To be fair, three of his six losses this year have been against Roger Federer (twice) and Andy Murray, but that really has been the story of the Czech’s career- not being able to find that extra level to get past those four big guys on a more consistent basis.
Berdych isn’t due to play any of the big four in Monte Carlo until a potential quarter final against Andy Murray, and so he has got a good chance to put some points on this board this week.
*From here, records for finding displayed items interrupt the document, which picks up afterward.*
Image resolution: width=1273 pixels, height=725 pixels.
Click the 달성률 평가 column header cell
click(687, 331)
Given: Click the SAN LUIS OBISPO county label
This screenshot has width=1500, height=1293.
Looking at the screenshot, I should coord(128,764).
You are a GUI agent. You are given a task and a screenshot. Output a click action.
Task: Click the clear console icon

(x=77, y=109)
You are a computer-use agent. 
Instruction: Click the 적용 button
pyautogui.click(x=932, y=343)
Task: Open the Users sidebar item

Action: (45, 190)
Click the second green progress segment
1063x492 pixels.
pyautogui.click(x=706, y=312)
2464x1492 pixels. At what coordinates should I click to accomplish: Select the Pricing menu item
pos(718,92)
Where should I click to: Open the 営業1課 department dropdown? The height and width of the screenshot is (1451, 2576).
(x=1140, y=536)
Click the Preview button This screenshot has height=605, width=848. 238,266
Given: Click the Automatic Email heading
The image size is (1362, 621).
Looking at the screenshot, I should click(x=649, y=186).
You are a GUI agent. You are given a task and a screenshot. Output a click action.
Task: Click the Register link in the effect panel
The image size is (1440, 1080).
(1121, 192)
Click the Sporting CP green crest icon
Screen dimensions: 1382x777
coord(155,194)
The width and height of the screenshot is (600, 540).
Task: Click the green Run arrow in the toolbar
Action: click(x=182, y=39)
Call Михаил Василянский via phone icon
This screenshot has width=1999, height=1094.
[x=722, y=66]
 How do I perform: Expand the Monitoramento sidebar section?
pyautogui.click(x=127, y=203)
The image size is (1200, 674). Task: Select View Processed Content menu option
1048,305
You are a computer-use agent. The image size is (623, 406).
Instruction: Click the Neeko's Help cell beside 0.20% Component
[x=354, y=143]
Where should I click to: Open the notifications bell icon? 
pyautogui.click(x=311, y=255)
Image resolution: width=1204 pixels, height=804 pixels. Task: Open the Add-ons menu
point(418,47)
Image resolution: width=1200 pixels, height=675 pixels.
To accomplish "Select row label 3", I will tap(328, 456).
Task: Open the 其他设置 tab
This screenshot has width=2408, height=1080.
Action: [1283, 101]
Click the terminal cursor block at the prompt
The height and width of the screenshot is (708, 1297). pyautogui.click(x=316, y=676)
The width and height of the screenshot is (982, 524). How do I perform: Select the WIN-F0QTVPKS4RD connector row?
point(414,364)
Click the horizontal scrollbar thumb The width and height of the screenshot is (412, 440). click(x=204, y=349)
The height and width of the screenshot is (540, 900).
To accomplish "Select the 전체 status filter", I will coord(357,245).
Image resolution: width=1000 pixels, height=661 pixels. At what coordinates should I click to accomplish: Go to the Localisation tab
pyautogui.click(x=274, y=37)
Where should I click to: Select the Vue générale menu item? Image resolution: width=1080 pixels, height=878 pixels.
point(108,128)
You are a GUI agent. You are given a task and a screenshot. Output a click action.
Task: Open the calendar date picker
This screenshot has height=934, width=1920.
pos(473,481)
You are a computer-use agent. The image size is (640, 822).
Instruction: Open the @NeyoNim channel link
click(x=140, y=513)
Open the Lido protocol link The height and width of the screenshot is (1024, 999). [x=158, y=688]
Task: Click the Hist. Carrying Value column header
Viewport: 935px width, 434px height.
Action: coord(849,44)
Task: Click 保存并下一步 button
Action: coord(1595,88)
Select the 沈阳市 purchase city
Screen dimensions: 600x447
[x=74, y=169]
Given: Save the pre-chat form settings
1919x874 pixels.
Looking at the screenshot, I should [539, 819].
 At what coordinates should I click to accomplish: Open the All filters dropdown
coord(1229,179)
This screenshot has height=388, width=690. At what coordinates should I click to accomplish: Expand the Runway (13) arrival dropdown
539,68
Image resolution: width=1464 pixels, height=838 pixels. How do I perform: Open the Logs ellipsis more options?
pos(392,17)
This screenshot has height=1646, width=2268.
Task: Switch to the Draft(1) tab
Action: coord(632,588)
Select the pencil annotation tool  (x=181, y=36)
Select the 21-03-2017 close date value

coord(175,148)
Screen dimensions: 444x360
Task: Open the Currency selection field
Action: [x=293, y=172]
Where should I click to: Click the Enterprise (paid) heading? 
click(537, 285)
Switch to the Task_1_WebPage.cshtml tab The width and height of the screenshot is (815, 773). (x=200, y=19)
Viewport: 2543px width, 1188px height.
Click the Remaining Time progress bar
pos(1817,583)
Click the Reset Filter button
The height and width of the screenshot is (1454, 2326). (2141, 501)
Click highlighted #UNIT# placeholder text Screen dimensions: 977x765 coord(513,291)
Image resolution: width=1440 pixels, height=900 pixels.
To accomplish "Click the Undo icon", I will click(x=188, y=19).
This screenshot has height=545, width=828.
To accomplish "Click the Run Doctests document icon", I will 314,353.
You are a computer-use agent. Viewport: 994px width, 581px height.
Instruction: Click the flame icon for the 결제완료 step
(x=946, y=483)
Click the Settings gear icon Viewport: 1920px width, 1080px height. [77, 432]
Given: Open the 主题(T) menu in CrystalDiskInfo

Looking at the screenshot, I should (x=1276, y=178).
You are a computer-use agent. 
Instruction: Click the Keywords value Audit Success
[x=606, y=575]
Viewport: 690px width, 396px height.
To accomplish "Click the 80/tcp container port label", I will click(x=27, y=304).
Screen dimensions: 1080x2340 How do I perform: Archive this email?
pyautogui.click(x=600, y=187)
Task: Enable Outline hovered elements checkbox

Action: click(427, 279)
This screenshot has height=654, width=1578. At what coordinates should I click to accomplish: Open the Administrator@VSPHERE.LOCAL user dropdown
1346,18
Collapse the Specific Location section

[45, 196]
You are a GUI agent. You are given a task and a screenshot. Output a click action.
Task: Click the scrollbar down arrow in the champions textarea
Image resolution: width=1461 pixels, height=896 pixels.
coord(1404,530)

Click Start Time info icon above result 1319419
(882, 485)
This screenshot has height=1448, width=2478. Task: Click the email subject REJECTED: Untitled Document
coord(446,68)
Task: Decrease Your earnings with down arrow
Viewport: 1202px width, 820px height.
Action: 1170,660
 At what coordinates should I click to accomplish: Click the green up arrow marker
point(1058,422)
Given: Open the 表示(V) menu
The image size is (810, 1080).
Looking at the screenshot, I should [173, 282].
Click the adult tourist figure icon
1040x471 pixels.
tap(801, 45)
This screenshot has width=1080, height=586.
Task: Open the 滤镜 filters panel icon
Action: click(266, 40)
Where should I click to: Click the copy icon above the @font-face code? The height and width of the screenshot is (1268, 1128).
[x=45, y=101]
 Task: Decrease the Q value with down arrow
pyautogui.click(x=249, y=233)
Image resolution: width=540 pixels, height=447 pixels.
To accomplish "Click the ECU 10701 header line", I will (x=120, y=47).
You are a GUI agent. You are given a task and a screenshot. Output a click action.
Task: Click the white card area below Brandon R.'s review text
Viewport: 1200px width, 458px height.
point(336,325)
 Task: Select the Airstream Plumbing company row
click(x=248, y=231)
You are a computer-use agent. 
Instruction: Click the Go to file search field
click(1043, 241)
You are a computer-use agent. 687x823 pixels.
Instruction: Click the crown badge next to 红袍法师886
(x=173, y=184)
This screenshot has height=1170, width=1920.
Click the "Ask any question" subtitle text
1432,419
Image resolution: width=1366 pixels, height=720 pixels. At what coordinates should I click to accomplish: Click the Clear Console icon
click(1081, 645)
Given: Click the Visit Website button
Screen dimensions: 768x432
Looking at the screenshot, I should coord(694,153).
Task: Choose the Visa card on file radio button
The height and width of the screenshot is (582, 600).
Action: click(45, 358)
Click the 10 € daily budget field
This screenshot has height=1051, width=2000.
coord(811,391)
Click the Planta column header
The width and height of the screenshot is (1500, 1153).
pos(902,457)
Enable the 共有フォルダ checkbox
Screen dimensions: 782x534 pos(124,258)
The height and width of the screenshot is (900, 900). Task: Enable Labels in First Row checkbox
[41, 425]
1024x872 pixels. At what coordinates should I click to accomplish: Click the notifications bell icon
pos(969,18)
He starts against Russia’s Andre Kuznetsov.
The 26-year-old Kuznetsov has come through two rounds of qualifying to take his place in the main draw, as he looks to revive a season that has faded away after such a good start.
Kuznetsov began the season with a solid semi-final in Sydney, but he then lost six of his next seven matches, including five straight opening round defeats between the Australian Open and Indian Wells as his ranking dropped outside the top 70, having begun the year ranked number 45 in the world.
Kuznetsov enjoyed a pretty decent run on clay last season, reaching the quarter finals in Barcelona and Geneva, and losing to Kei Nishikori in the second round of the French Open, and he has shown decent form in the Monte Carlo qualies, getting past Julien Benneteau and Mikhail Youzhny to set up this meeting with Berdych.
Berdych won their only previous meeting in St. Petersburg last year- a tight contest that went into a third set tie break, and with the Russian apparently well set on the Monte Carlo clay, against an opponent who will be playing his first match on the surface this season, this may develop into a tricky opener for the big Czech.